Exhibition, 'Divine Power - The Dragon in Chinese Art' with Chris Hall and Tina Pang

Date :
24 May 2012, Thursday
Time :
10:30am for carpool – meet at General Post Office in Central; or 11:00am meet at entrance of The Art Museum; 11:00am - 12:30pm Guided Tour
Venue :
The Art Museum, CUHK, Shatin
Cost :
$150 Member, $200 Non-member, Free for Student with valid ID
Enquiries :
Yvonne Choi at [email protected] or 9132-1669

The Hong Kong University Museum Society is pleased to announce a guided tour of "Divine Power – The Dragon in Chinese Art", an exhibition jointly organised by the Oriental Ceramic Society of Hong Kong and The Art Museum, The Chinese University of Hong Kong to celebrate the Year of the Dragon, and the 40th anniversary of the Art Museum. The tour will include a special guided viewing of the exhibition's textiles by Christopher Hall, renowned textile collector and OCS President, as well as of other highlights from the exhibition with Tina Yee-wan Pang, Curator at the University Museum and Art Gallery, HKU.
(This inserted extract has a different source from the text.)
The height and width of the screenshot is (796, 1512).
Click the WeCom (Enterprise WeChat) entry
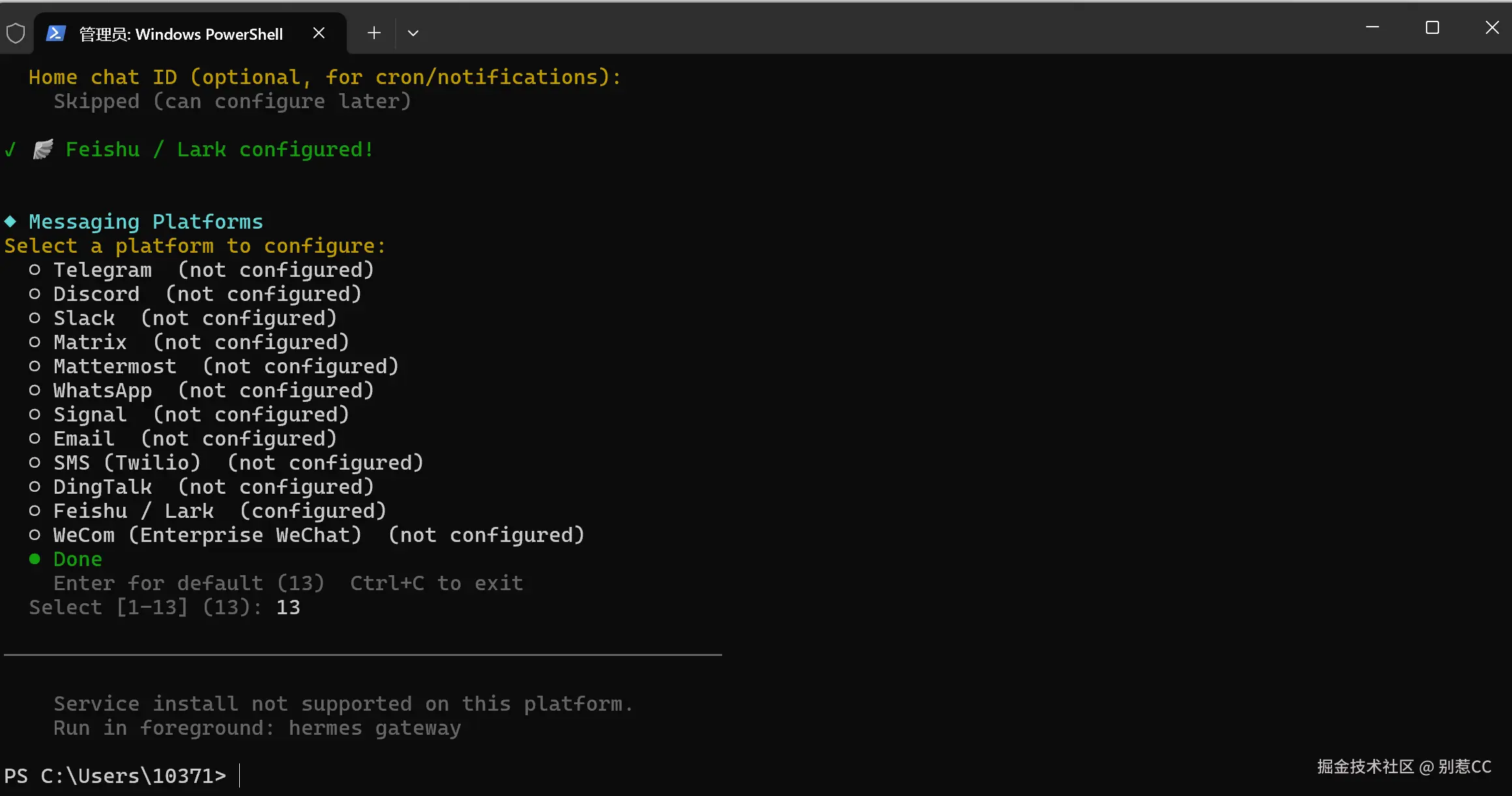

Featuring the dragon as its central theme, the exhibition consists of almost 400 items dating from the Neolithic period to the 20th century, across a range of media including ceramics, bronzes, gold and silver wares, jade, glass, lacquer ware, paintings and textiles. The image of the dragon can be first identified on jade and bronze objects of the Neolithic period and the Bronze Age. By the Han dynasty (206 BCE – ACE 220) it becomes associated with Chinese cosmology and is often depicted as the Green Dragon of the East. From the Tang (618-960) to the Qing dynasties (1644-1911) dragons come to symbolise imperial authority, and an emblem of the emperor.

Chris Hall is President of the Oriental Ceramic Society. He has a large collection of antique Chinese textiles, which he has been collecting for over 30 years. Parts of his collection have been exhibited in the USA, Britain, Australia and Korea. Chris organised the first major exhibition of Chinese textiles in the world, on behalf of the Oriental Ceramic Society, at the Hong Kong Museum of Art in 1995. He also contributed to the writing of the exhibition catalogue, Heavens' Embroidered Cloths: 1000 Years of Chinese Textiles. Parts of Chris Hall's collection are currently on long-term loan to China's National Silk Museum in Hangzhou, and the Asian Civilizations Museum in Singapore. He lectures regularly on Chinese textiles.

Tina Yee-wan Pang is Curator at the University Museum and Art Gallery, The University of Hong Kong, and Honorary Assistant Professor in the Department of Fine Arts, HKU. Prior to moving to Hong Kong she worked in New York and Beijing. She is a graduate of St Hilda's College, Oxford (MPhil Ethnology and Museum Ethnography) and the School of Oriental & African Studies, University of London (Chinese and Art & Archaeology). She is a recipient of the 2010 Asian Cultural Council – Lee Hysan Foundation Fellowship to research museums and curatorial practices in the USA.